= Free60 =

Linux distribution for Xbox 360 consoles

Free60 is a project that aims to run various open source Unix operating systems on the Xbox 360 video game console, however is mainly focused on support for Linux. The project itself is a successor to the Xbox Linux project, which was started to run Linux on the 360's predecessor console, the Xbox. The Xbox 360 uses hardware-based encryption and digital signatures for all of its executable programs, and as such will not run unsigned code out of the box, instead requiring either a hardware or software exploit to execute the necessary software needed to launch Linux.

The project's goals were met in March 2007, when a critical software vulnerability in the Xbox 360's hypervisor was discovered, with a way to launch Linux from the modified state being developed shortly after.

To date, there have been multiple Linux kernel patchsets that were released by the project, in the past mainly based on the 2.6.x series of kernels but now including patchsets for kernels in the 3.x, 5.x, and 6.x series Other individuals that were not associated with the project have also run other kernels such as version 3.5.4. The project maintained a live CD for Gentoo Linux, while installation scripts were provided to install various versions of Debian and Ubuntu to the console's hard drive.

==Execution method==
Since executable code on the Xbox 360 is digitally signed, and runs underneath a hypervisor, an exploit or hack is necessary in order to execute homebrew code. On the Xbox 360, the first exploit which enabled booting of unsigned code relied on a modified DVD-ROM drive firmware, a modified burned disc of the game King Kong (for Xbox 360), and the target console having either one of two vulnerable kernel revisions.
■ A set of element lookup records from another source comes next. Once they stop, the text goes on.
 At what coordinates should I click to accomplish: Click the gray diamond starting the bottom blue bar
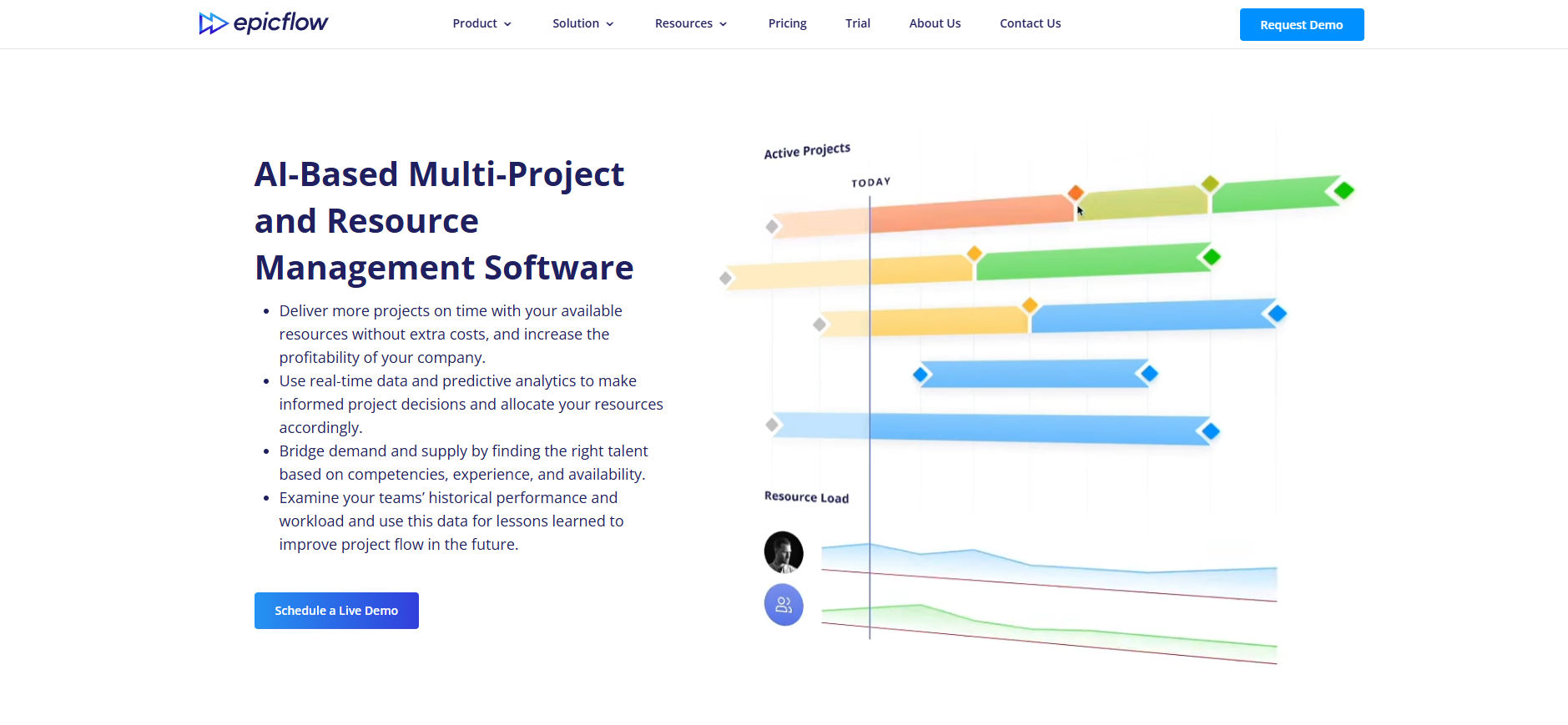coord(773,425)
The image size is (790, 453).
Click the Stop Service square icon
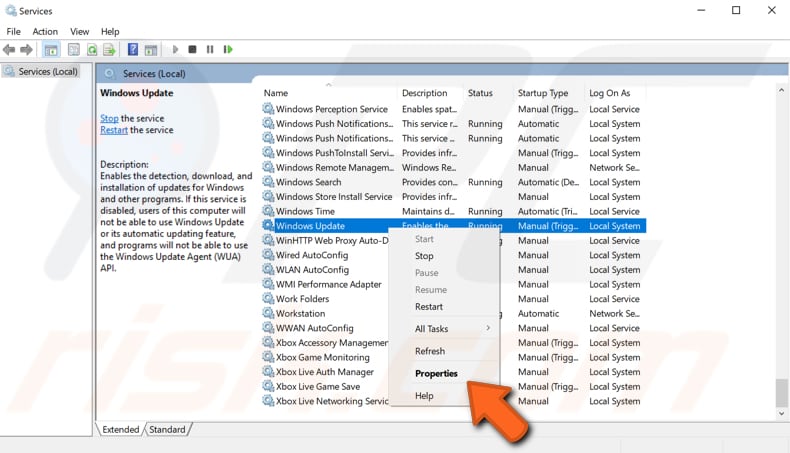[192, 49]
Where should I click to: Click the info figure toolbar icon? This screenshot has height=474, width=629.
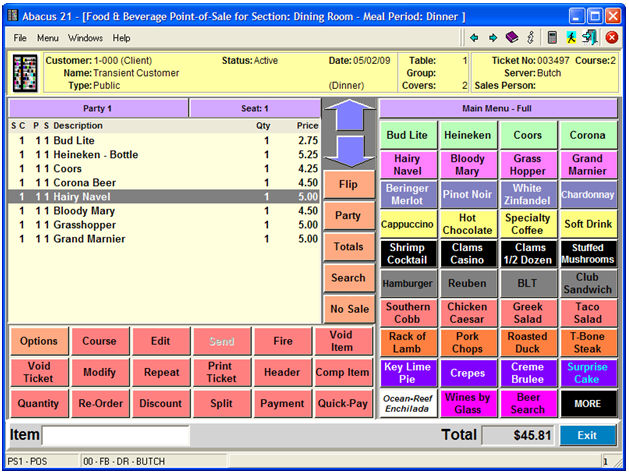pyautogui.click(x=530, y=38)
Alternatively, a home-made cable may be used to dump and patch the bios with jumpers attached to the appropriate pin header on the motherboard of the console to patch the hypervisor and allows unsigned execution directly at boot, known as the "JTAG/SMC exploit", which was patched after June 2009 but replaced by "Reset Glitch Hack", in 2011, which is applicable on any kernel version on all but the latest revision of the Xbox 360 motherboard (most 360's produced from 2014 until end of production in 2016), one caveat is being a glitch and relies on timing, boot times may be unstable.
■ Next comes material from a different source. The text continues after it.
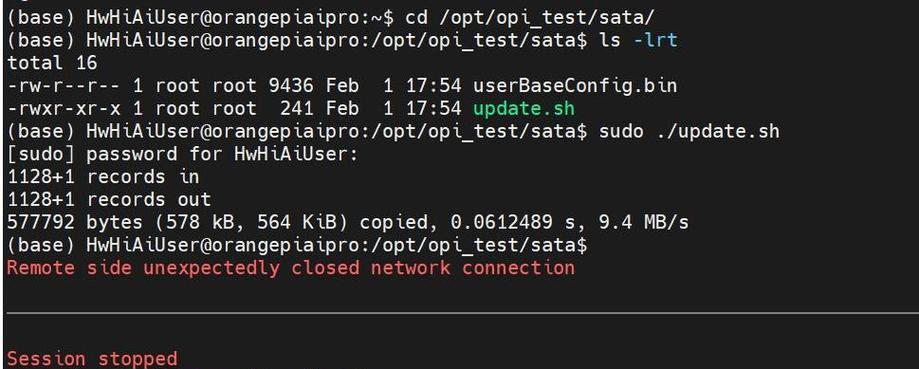
Task: Click the sudo password prompt line
Action: pyautogui.click(x=182, y=154)

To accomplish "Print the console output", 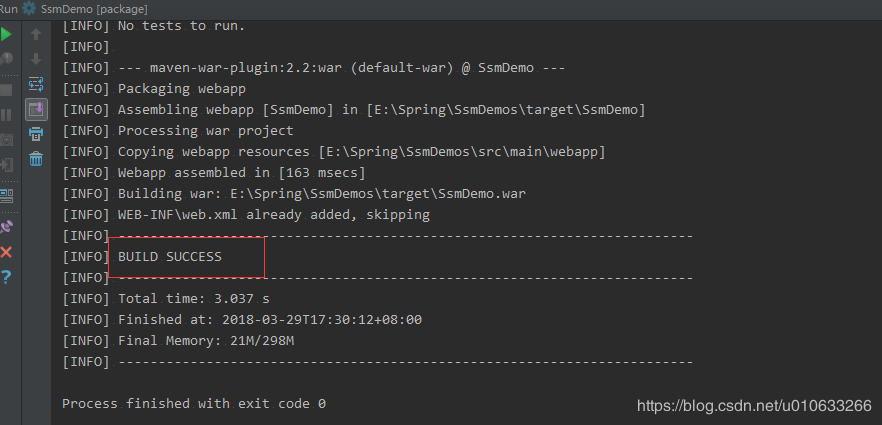I will (36, 134).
A new hypervisor exploit called BadUpdate was found in 2024 by security researcher Grimdoomer which enables unsigned code execution on all Xbox 360s running the most recent (as of writing) Xbox 360 system software version 17559.
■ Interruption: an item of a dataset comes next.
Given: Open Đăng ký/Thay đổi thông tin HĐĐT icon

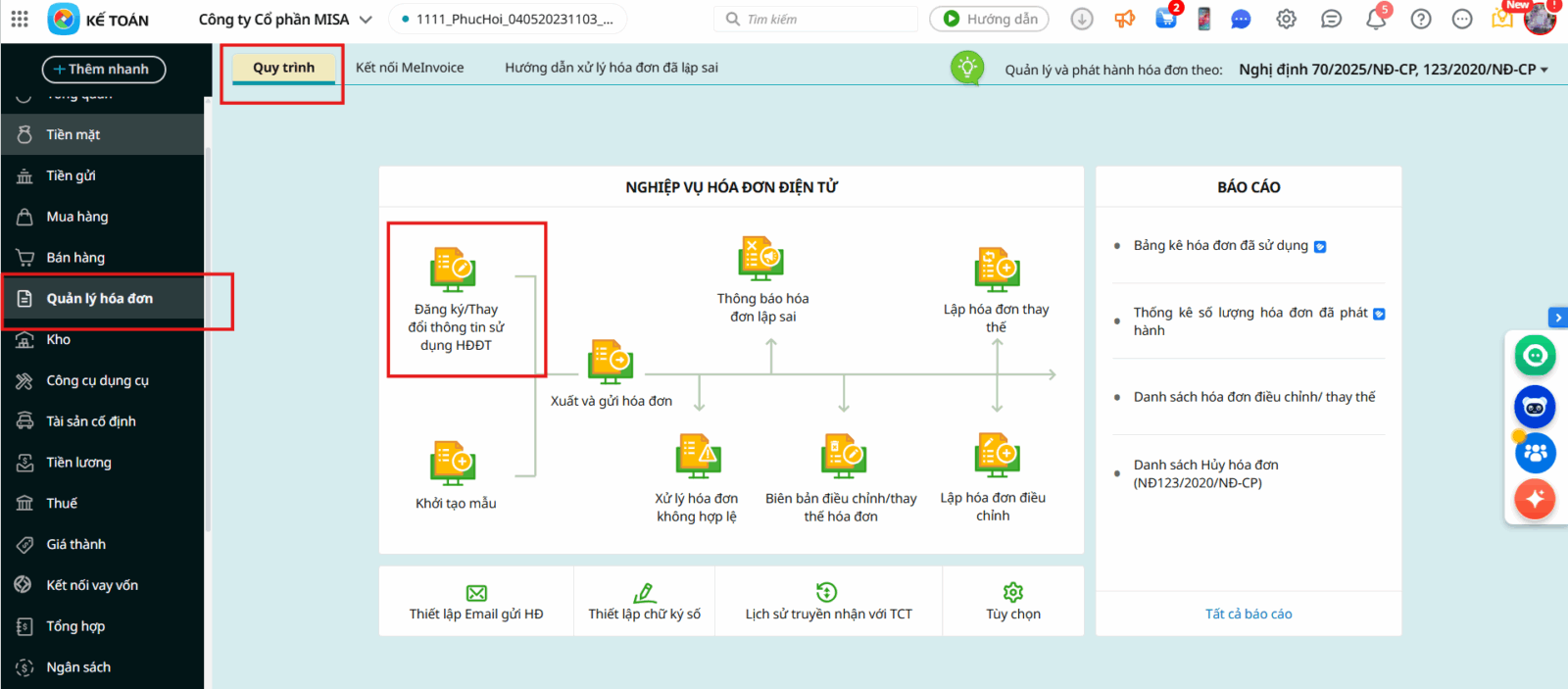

With the original King Kong exploit, the console must launch the modified game which will utilize the software vulnerability to load a small chunk of code that is included on the disc. This code may either initialize the serial port to allow upload of further code to the console, or eject the drive tray and prepare the console to load further code from a specified point on optical media that is then placed in the drive. The latter method involves the readcd binary, made specifically for this cause. The code that readcd executes in this instance is known as XeLL, short for Xenon Linux Loader. XeLL captures CPU threads and launches the Linux kernel from either network (tftp) or optical media as its only purpose, providing a flat device tree for the kernel. In the cases of released 'Live CDs', the readcd binary would typically be included on the modified game disc, which would eject the drive, and a CD containing the XeLL binary as well as the complete Linux kernel and filesystem would be inserted.

==Limitations==
- The readcd method was initially restricted to only Hitachi branded DVD-ROM drives, but now also supports Samsung branded drives. All other commercially used drives are assumed unsupported, at this point in time the only other drives in use are manufactured by BenQ and Lite-ON.
- An older Kernel revision is required on the Xbox 360 itself, which may prove to be hard to find, since connecting to the Xbox Live service applies updates to the console, and many games include updates that must be applied before the game will run. This limitation is not as important as it once was, as it is now known to be possible to downgrade a Kernel greater than the last of the two exploitable Kernels by means of a timing attack .
- There are presently no audio drivers written to support the console's internal audio hardware, however a USB audio device can be used.
- Some codecs are incompatible with the current display driver, causing some videos to not play. In addition to this, framebuffer and cache issues mean that videos that do play are jumpy after the first few seconds when the cache is full.

==Development==
One of the main contributors to the Free60 project has developed a method of 3D graphics acceleration on the Xbox 360's GPU (codenamed Xenos) under Linux. This work has been encapsulated into an API for easier use. In order to achieve this acceleration, some data from the Xbox 360's flash needs to be uploaded to the Xenos GPU. This process may be automated to help ensure legality of any 3D graphics acceleration.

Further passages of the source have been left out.